En conclusion de cette sous-section, la personne enseignante gagne à proposer aux apprenants en contexte de francisation des activités qui ne soient pas incompatibles avec les expériences ou les acquis antérieurs de l’apprenant adulte immigrant. Comme le suggèrent Denhière et Le Ny (1980), les formateurs doivent disposer d’un support sur le plan affectif afin d’attirer l’attention de l’apprenant adulte immigrant sur ses états affectifs, ses préférences, ses attractions, ses aversions qui peuvent guider son choix ou son rejet des informations suivant les attitudes qu’il éprouve à l’égard des objets, des personnes ou des événements rapportés dans un texte. Outre cette dimension affective, la dimension sociale de l’apprentissage paraît tout aussi fondamentale, car entrer en contact et avoir de bonnes relations avec d’autres personnes fait partie de la croissance personnelle de tout individu (Burge, Howard et Ironside, 1991).

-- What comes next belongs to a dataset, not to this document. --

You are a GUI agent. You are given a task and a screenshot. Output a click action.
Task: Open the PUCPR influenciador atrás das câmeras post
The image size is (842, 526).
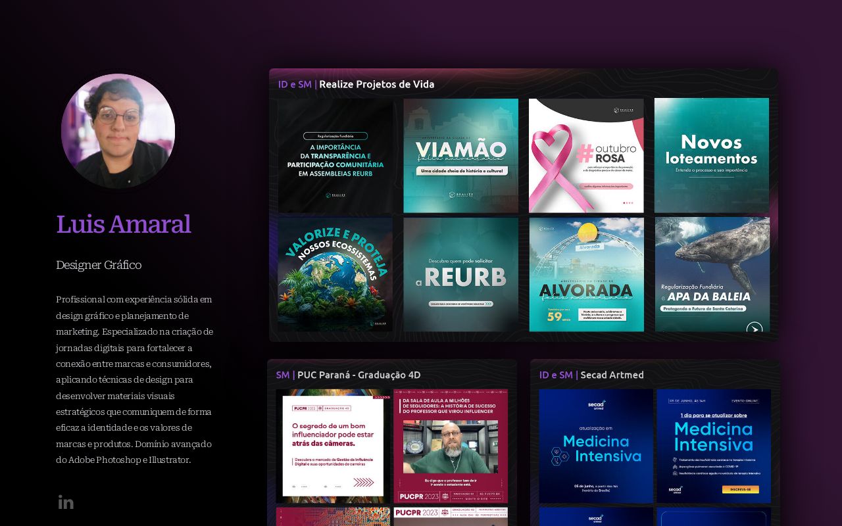pos(333,446)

Ces contacts comme le soulignent (Kirkup et Prummer, 1990) peuvent aussi faciliter l’apprentissage et permettre aux apprenants d’acquérir de nouveaux comportements et attitudes qui pourraient engendrer chez eux l’extériorisation de leurs connaissances, de leurs attitudes et de leurs sentiments.

La question générale de recherche

Au regard du manque de documentation sur le contexte de l'enseignement de la production écrite des immigrants adultes en contexte de francisation, notre recherche, qui concerne une étude du cas des institutions de formation en région, s’organise autour de la question principale suivante :

Quelles sont les pratiques d’enseignement de l’écriture en français langue seconde (FLS) dans les classes de première francisation des immigrants adultes et les discours associés à cet enseignement ?

Cette question appelle quelques sous-questions :

 Quels sont les discours des personnes enseignantes de l'étude sur l'enseignement de la production écrite en FLS à des immigrants adultes peu scolarisés ?

 Comment la personne enseignante soutient-elle les apprenants adultes dans le développement de leur compétence à écrire ?

Nous venons de présenter la problématique de notre recherche qui débouche sur la question générale de recherche. Pour circonscrire cette question générale de recherche, nous avons élaboré, dans le chapitre suivant, un cadre conceptuel qui nous a permis de mieux comprendre les pratiques d’enseignement de la production écrite en français langue seconde (FLS) dans les classes de première francisation des immigrants adultes et les discours associés à cet enseignement.

Le cadre théorique, en plus des explications des concepts qu’il fournit, s’appuie sur une théorie particulière qui « guide le chercheur comme le chien guide l’aveugle. Les résultats de la recherche confirment ou non la validité de la théorie comme l’arrivée à destination de l’aveugle témoigne de la valeur de son fidèle compagnon » (Gauthier, 2009, p. 107). Comme le suggèrent Fortin, Côté et Fillon (2006), ce chapitre commence par une « une brève explication d’un ensemble de concepts et de sous-concepts interreliés et réunis en raison de leurs rapports avec le problème de recherche » (p. 97). Selon Mace et Petry (2000), le concept demeure « l’instrument fondamental en recherche scientifique ; c’est le pivot de la recherche scientifique sur lequel repose tout notre savoir, car sans concept bien défini, aucune connaissance scientifique n’est possible » (p. 28). Nous avons donc choisi de définir les concepts suivants : l’alphabétisation (1), l’écriture (2), les pratiques enseignantes (3) et les pratiques d’enseignement de l’écriture en langue seconde chez les adultes allophones issus de l’immigration (4). Pour ce qui est du cadre théorique, nous avons été guidé dans notre recherche par les travaux en psychologie cognitive éclairant le processus d'écriture notamment le modèle de Hayes et Flower (1980). Nous avons également convoqué le cadre de Bucheton et Soulé (2009) qui décrit les différentes composantes de l’agir enseignant dans la classe et celui de Dolz, Gagnon et Toulou (2008) sur les trois dimensions de l’écriture.

Envisager la classe de francisation comme une communauté regroupant les apprenants peu alphabétisés nous amène à nous intéresser, d’entrée de jeu, à la question de l’alphabétisation.